THIS FIELD NOTICE IS PROVIDED ON AN "AS IS" BASIS AND DOES NOT IMPLY ANY KIND OF GUARANTEE OR WARRANTY, INCLUDING THE WARRANTY OF MERCHANTABILITY. YOUR USE OF THE INFORMATION ON THE FIELD NOTICE OR MATERIALS LINKED FROM THE FIELD NOTICE IS AT YOUR OWN RISK. CISCO RESERVES THE RIGHT TO CHANGE OR UPDATE THIS FIELD NOTICE AT ANY TIME.
Affected Product Name | Description | Comments |
---|---|---|
A99-RP3-SE | ASR 9900 Route Processor 3 for Service Edge | |
A99-RP3-TR | ASR 9900 Route Processor 3 for Packet Transport | |
A9K-RSP5-SE | ASR 9000 Route Switch Processor 5 for Service Edge | |
A9K-RSP5-TR | ASR 9000 Route Switch Processor 5 for Packet Transport | |
A9K-RSP880-LT-SE | ^ASR 9000 Route Switch Processor 880-LT for Service Edge | |
A9K-RSP880-LT-TR | ^ASR 9000 Route Switch Processor 880-LT for Packet Trans | |
ASR-9901 | ASR 9901 Compact Chassis, 2RU |
Defect ID | Headline |
CSCwc26739 | ASR9K- Some DIMMs failing at higher than expected rate |
A limited number of DIMM (Dual In-line Memory Modules) and DRAM (Dynamic Random Access Memory) components in Cisco ASR 9000 Series Aggregation Routers that were shipped from Cisco are impacted by an issue in the manufacturing process of the memory supplier.

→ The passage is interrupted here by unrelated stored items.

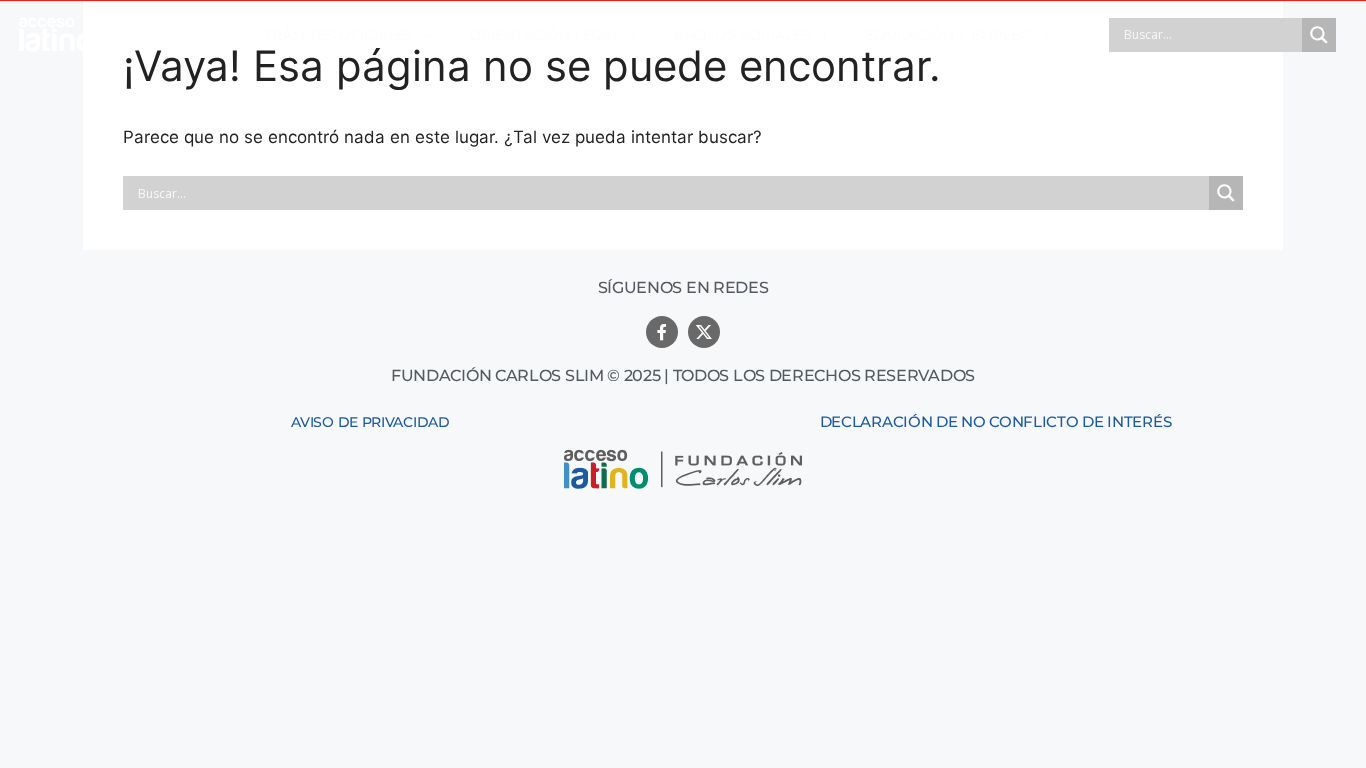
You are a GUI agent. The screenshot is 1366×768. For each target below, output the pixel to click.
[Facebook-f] (662, 332)
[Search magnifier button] (1319, 35)
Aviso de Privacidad (370, 422)
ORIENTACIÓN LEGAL (544, 35)
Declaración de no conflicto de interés (996, 421)
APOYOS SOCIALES (742, 35)
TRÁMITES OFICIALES (339, 35)
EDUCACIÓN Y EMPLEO (948, 35)
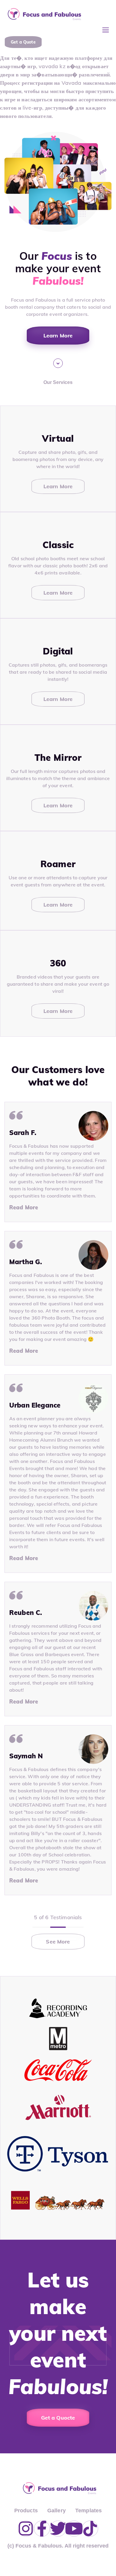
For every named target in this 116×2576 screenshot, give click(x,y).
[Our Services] (58, 363)
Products (26, 2510)
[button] (105, 30)
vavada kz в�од (59, 66)
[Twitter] (58, 2529)
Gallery (56, 2510)
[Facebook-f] (42, 2529)
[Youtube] (74, 2529)
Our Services (58, 382)
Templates (88, 2510)
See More (58, 1941)
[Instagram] (26, 2529)
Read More (23, 1207)
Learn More (58, 486)
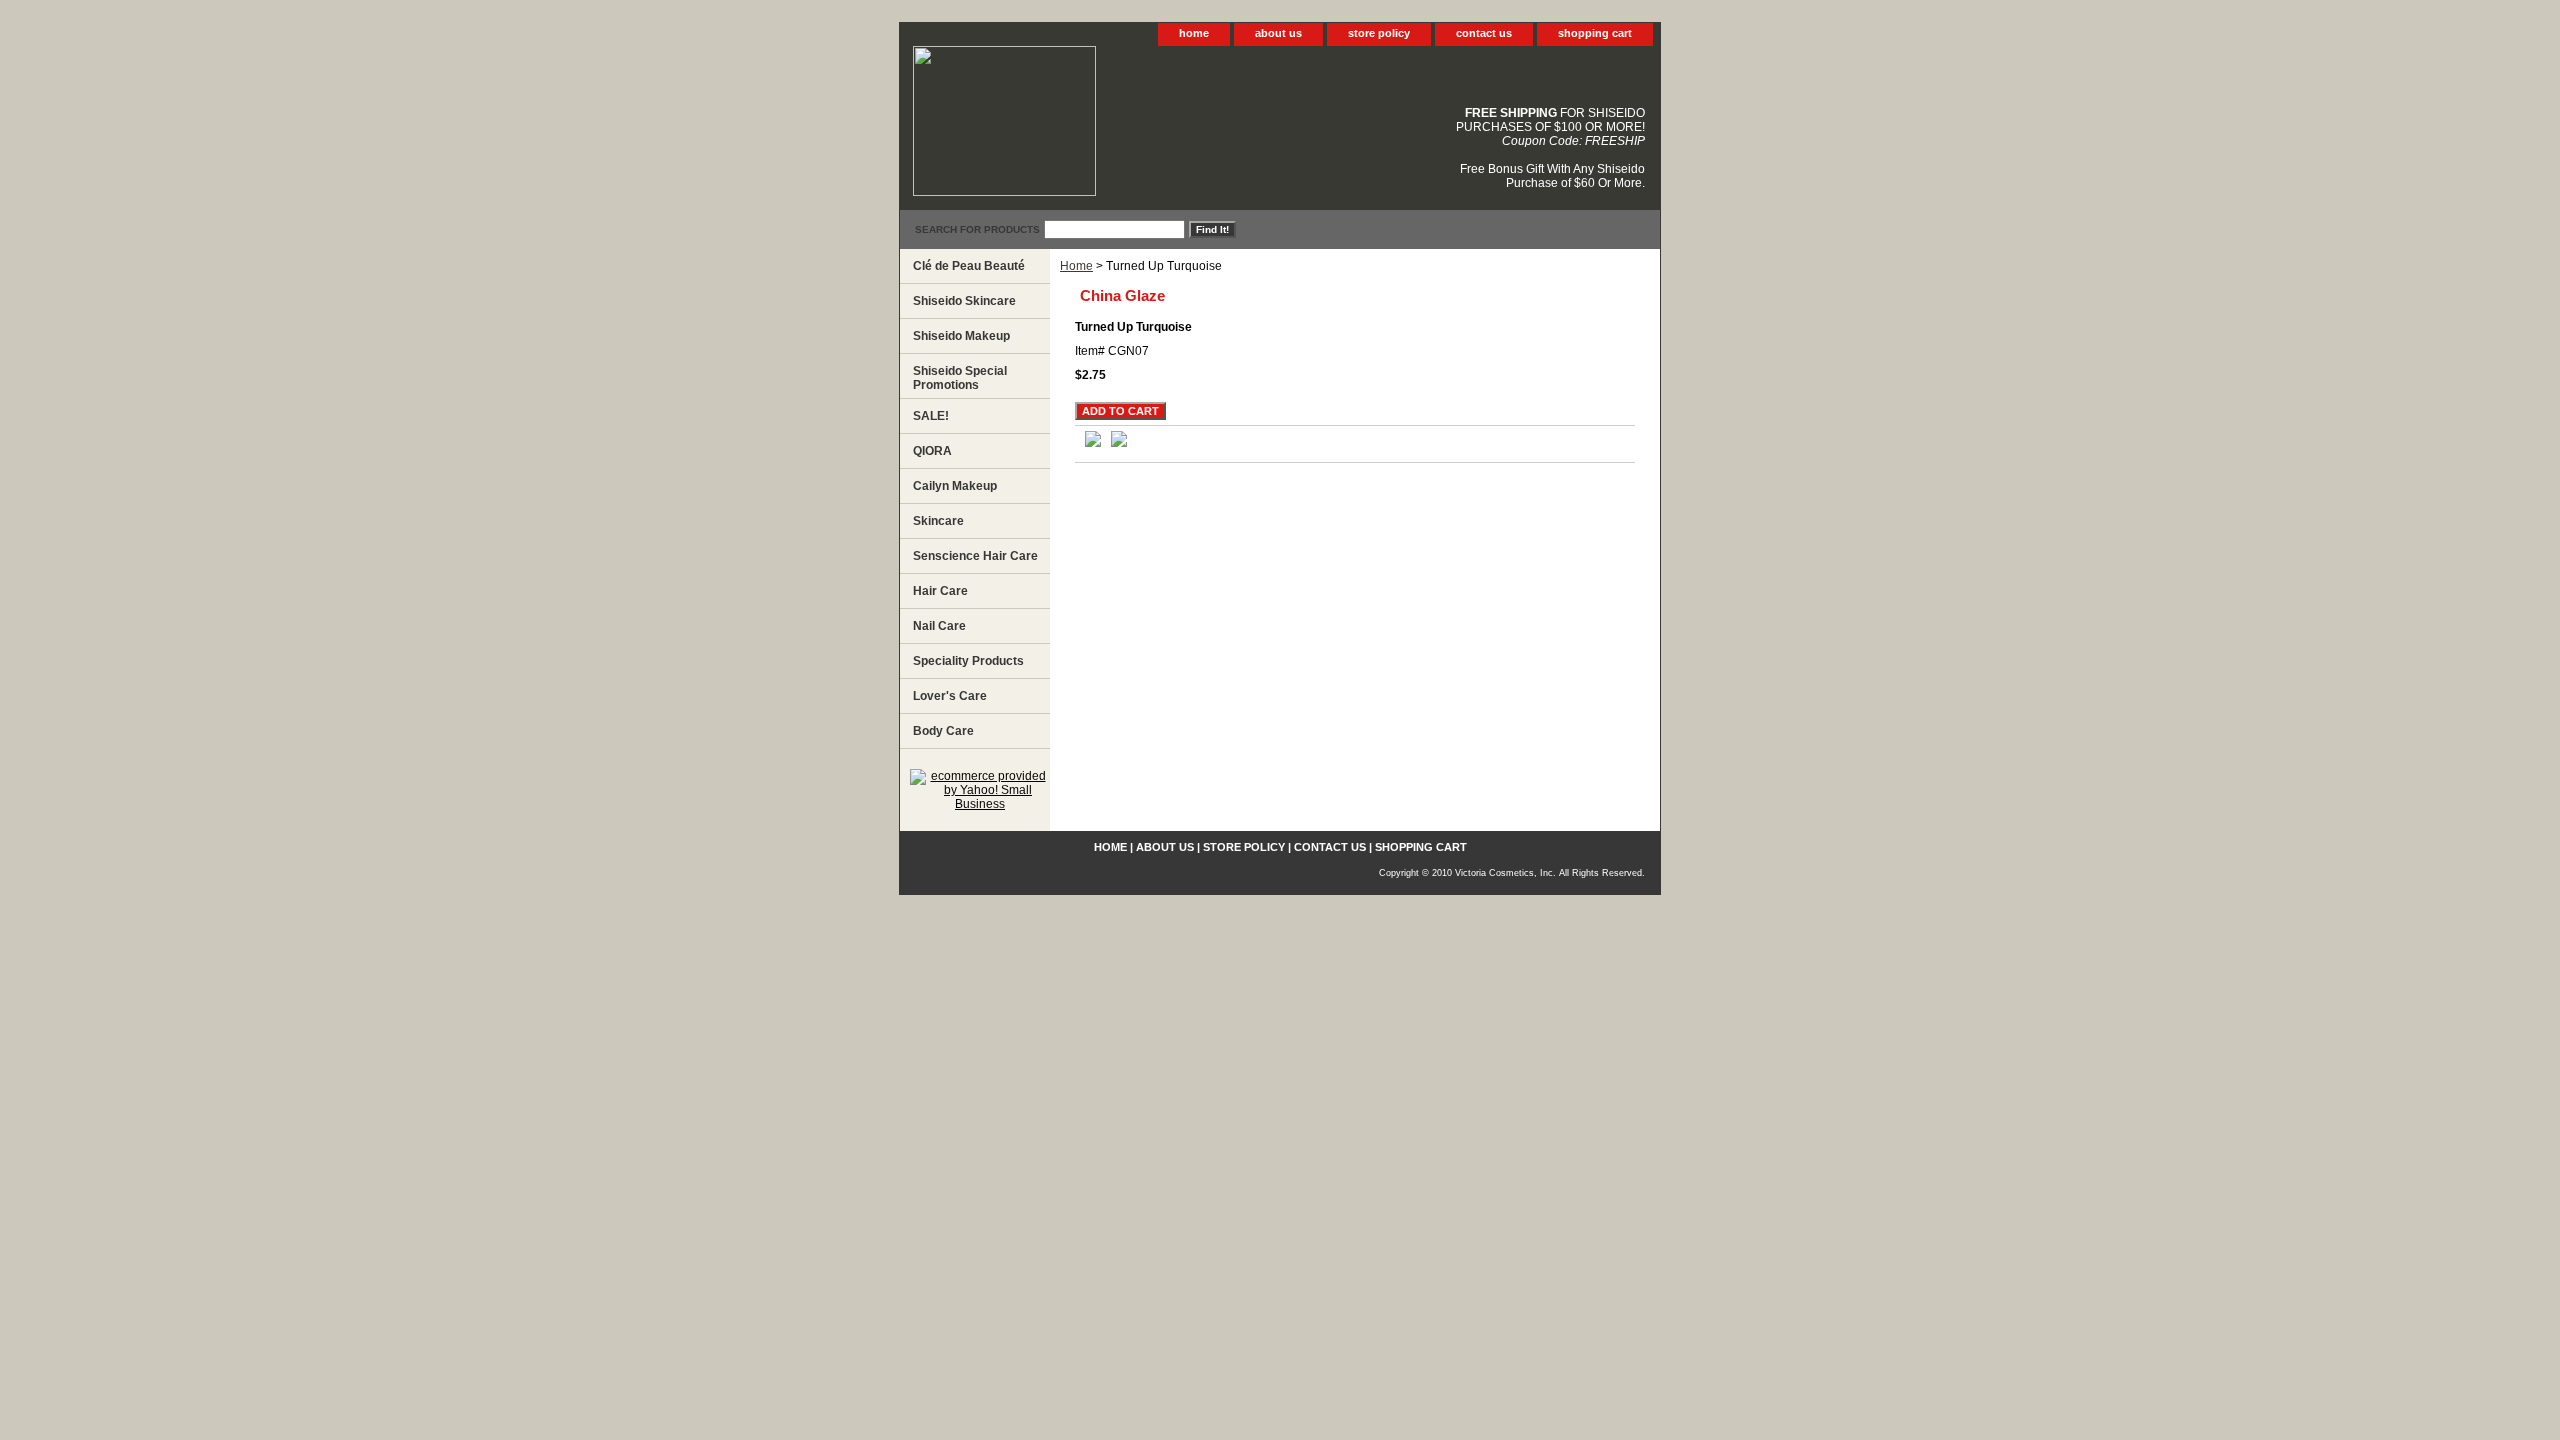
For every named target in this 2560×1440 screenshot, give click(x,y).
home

This issue may lead to a DIMM module not being recognized during the bootup process and/or lead to hardware failure following a reboot, although the expected failure rate is low.
In this case, a manufacturing deviation in specific DIMM and DRAM components was contained to a specific date range. Since the discovery of this issue, additional limits have been imposed on the manufacturing process to help prevent future components from experiencing this issue.
The impacted Cisco ASR 9000 Series Aggregation Routers may reload or fail to boot. The following failure signatures may also be seen on the routers that reboot.
The following syslog indicates that the line card failed to boot successfully:
LC/0/0/CPU0:Aug 10 13:34:34.277 UTC: l2fib[177]: %OS-SHMWIN-2-ERROR_ENCOUNTERED : SHMWIN: Error encountered: System memory state is severe, please check the availability of the system memory
The following machine check errors may be shown on the kernel logs:
Aug 30 12:43:26 host kernel: [98198866.920521] mce_notify_irq: 1 callbacks suppressed
Aug 30 12:43:26 host kernel: [98198866.920530] mce: [Hardware Error]: Machine check events logged
Aug 30 12:43:26 host kernel: [98198866.920831] mce: [Hardware Error]: Machine check events logged
Aug 30 12:43:26 host kernel: [98198866.925193] CMCI storm detected: switching to poll mode
The following snippet is from the show tech os, which is captured from sysadmin login that indicates memory error:
-----------------------------snip log--------------------------------
mcelog: failed to prefill DIMM database from DMI data
Kernel does not support page offline interface
Hardware event. This is not a software error.
MCE 0
CPU 0 BANK 9
MISC 228aa040101086 ADDR ff007f40
TIME 1643221467 Wed Jan 26 18:24:27 2022
MCG status:
MCi status:
Error overflow
Uncorrected error
MCi_MISC register valid
MCi_ADDR register valid
Processor context corrupt
MCA: corrected filtering (some unreported errors in same region)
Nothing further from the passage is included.